An Automated Machine Learning Approach to Inkjet Printed Component Analysis: A Step Toward Smart Additive Manufacturing
This work addresses a domain-specific problem in additive manufacturing by providing an incremental improvement in microwave characterization methods.
The paper tackles the problem of characterizing material parameters of inkjet printed components on flexible substrates by developing an automated machine learning architecture that selects the best algorithm to extract ink conductivity and dielectric properties from measurements, with results showing that XGB and LGB algorithms perform best for this task.
In this paper, we present a machine learning based architecture for microwave characterization of inkjet printed components on flexible substrates.

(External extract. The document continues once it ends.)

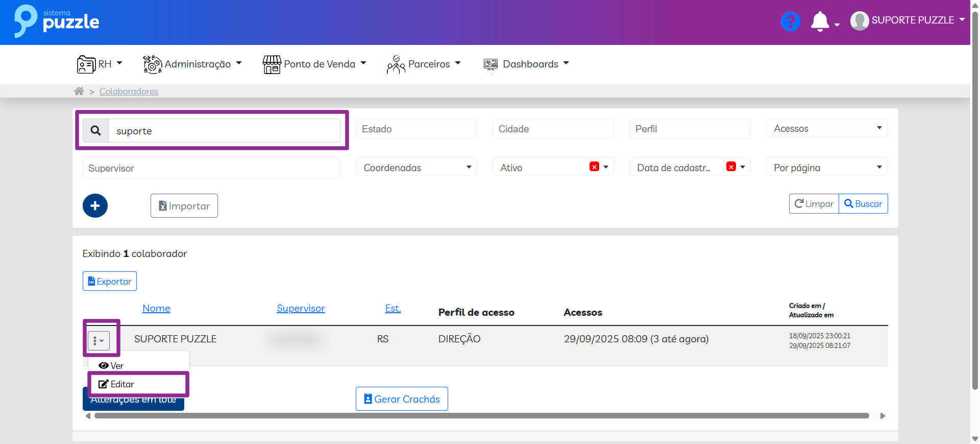This screenshot has height=444, width=980.
Task: Open the Coordenadas dropdown
Action: click(x=416, y=168)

Our proposed architecture uses several machine learning algorithms and automatically selects the best algorithm to extract the material parameters (ink conductivity and dielectric properties) from on-wafer measurements. Initially, the mutual dependence between material parameters of the inkjet printed coplanar waveguides (CPWs) and EM-simulated propagation constants is utilized to train the machine learning models. Next, these machine learning models along with measured propagation constants are used to extract the ink conductivity and dielectric properties of the test prototypes. To demonstrate the applicability of our proposed approach, we compare and contrast four heuristic based machine learning models. It is shown that eXtreme Gradient Boosted Trees Regressor (XGB) and Light Gradient Boosting (LGB) algorithms perform best for the characterization problem under study.